13. Abhiññāniddesa - Collects stories about practicing Abhiññā from Tipitaka and Atthakatha with explanations and reasons.
14. Abhiññārammananiddesa - Collects stories about Emotions that can be had of Pañcamajhana Kusala and Pañcamajhanakiriya that have obtained Abhiññā according to the type of Abhiññā that can be perceived from Tipitaka and Atthakatha with explanations and reasons.
15. Ditthivisuddhi Niddesa - Collects stories about practicing Parinya at the level of Namarupariccchedañāna From the Tripitaka and the Commentary, presented with explanations and reasons. # Kangkhavitaraṇavisuddhi Niddesa - Collection of stories about the practice of the paccayaparikkhanañāna From Tipitaka and Atthakatha presented with explanations and reasons
16. Maggamaggañānadassanavisuddhi Niddesa - Collected stories about the practice of Tīraṇa Parinya at the level of Udayappayana from Tipitaka and Atthakatha presented with explanations and reasons
17. Patipadañānadassanavisuddhi Niddesa - Collected stories about the practice of Paṇa Parinya at the level of Udayappayana and up to Anulomañā from Tipitaka and Atthakatha presented with explanations and reasons
18. Yanadassanavisuddhi Niddesa Yanadassanavisuddhi Niddesa - Collected stories about the moment of attaining the Path and Fruition From the Tripitaka and the Commentary, presented with explanations and reasons.

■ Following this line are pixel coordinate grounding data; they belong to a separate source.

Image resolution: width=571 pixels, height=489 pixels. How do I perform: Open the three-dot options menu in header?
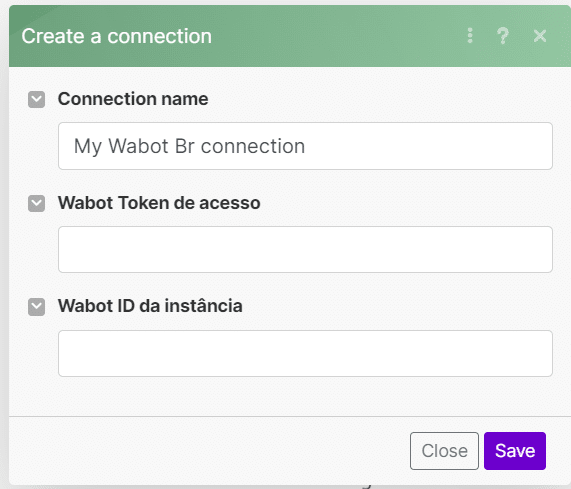click(470, 36)
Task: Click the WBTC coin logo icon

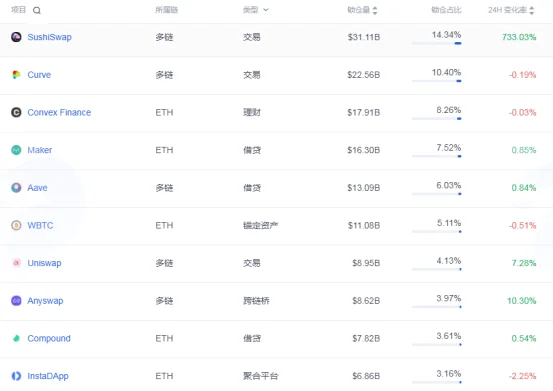Action: click(16, 225)
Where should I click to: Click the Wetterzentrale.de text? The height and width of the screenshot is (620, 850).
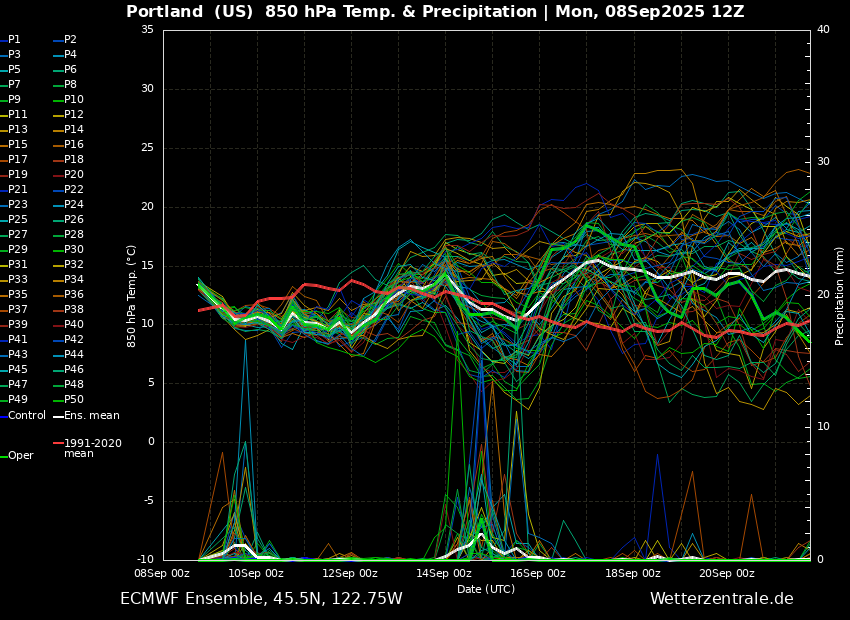pos(721,599)
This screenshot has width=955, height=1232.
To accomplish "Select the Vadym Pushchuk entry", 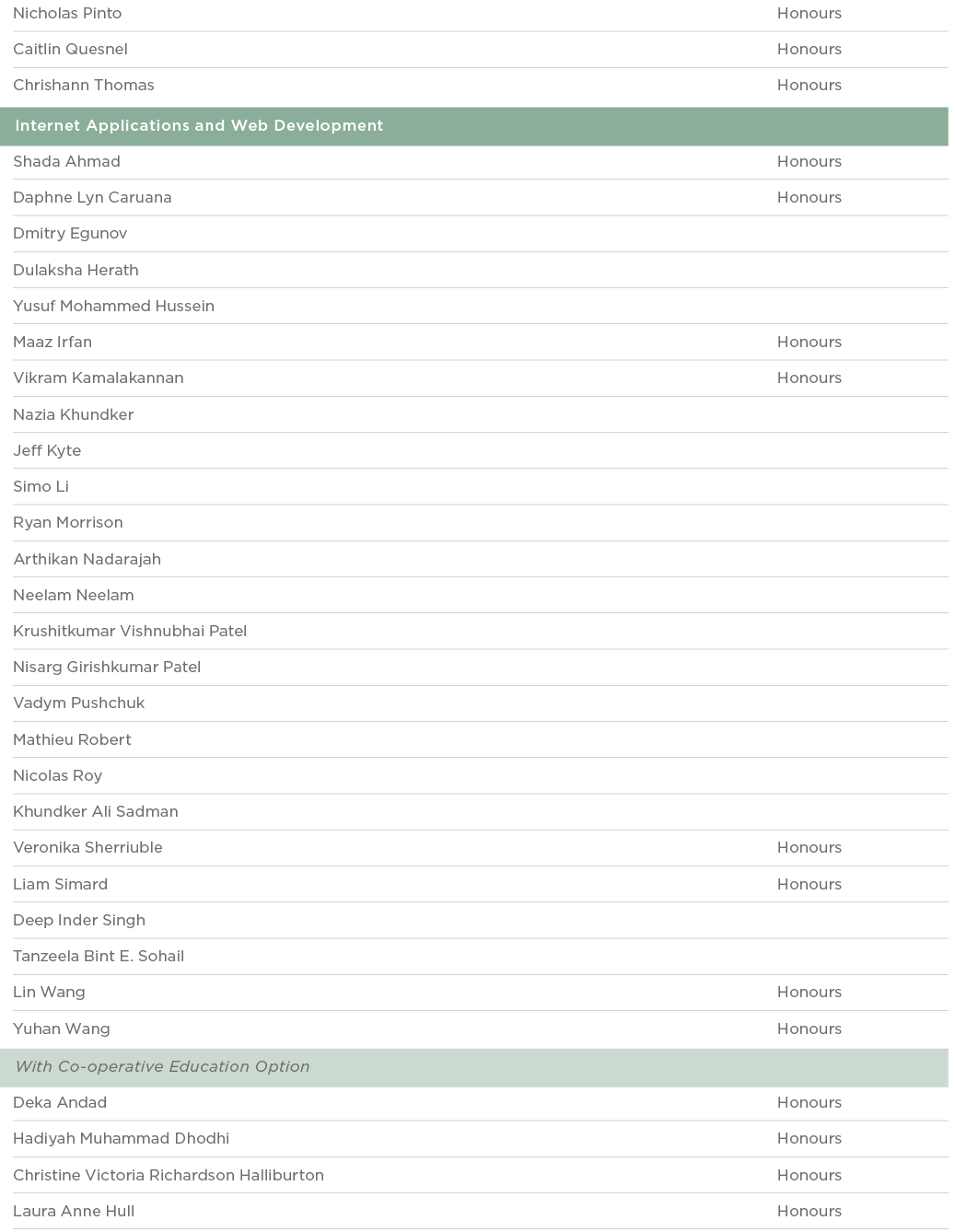I will (79, 703).
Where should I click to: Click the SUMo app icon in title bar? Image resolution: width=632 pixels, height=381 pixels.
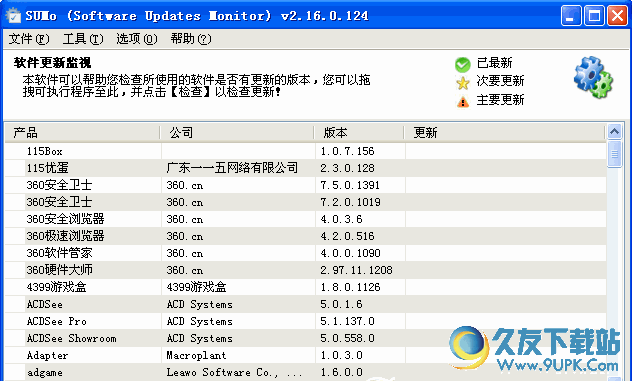[13, 15]
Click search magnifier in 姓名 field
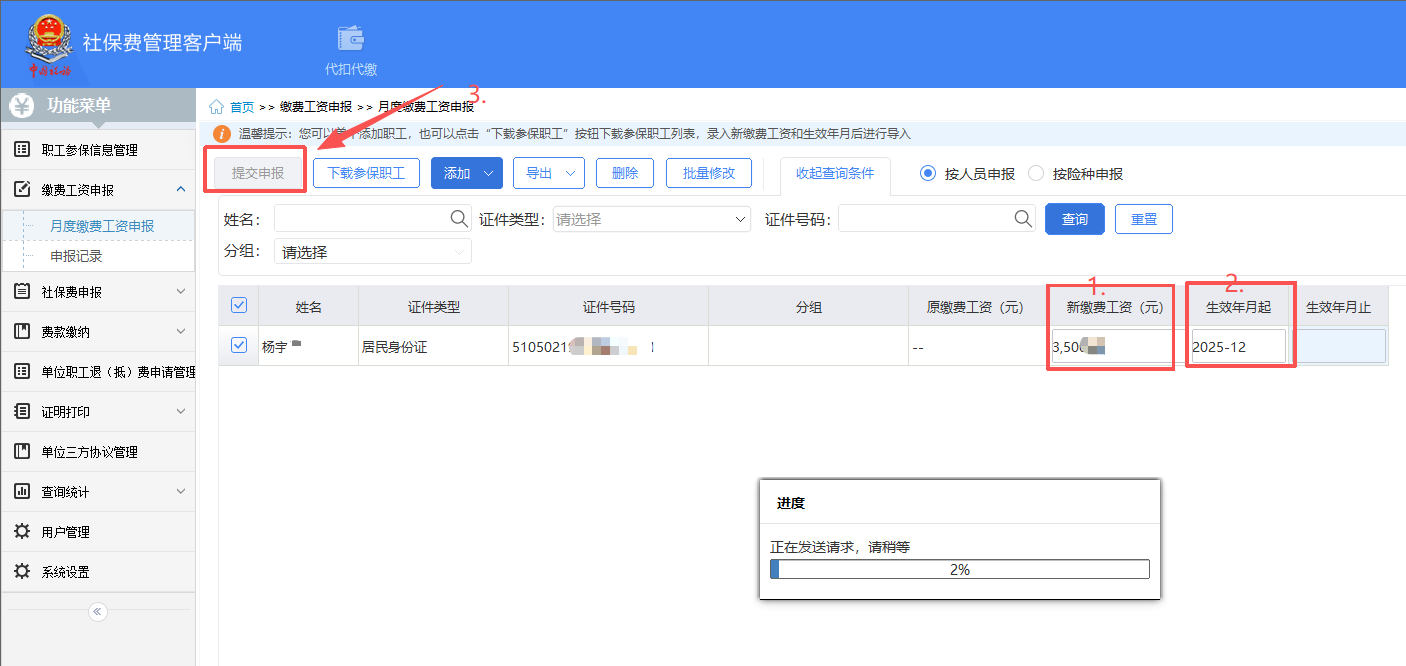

19. Janathatassanavisuddhi Niddesa Kilesapahanakatha - Collection of stories about defilements that are eliminated by the path mind, etc. From the Tripitaka and the Commentary, presented with explanations and reasons.
20. Paccayaniddesa Collection of stories about the 24 factors, which are the main reasons according to the topics in the Patthana Pakaratan in brief From the Tripitaka and the Commentary, presented with explanations and reasons.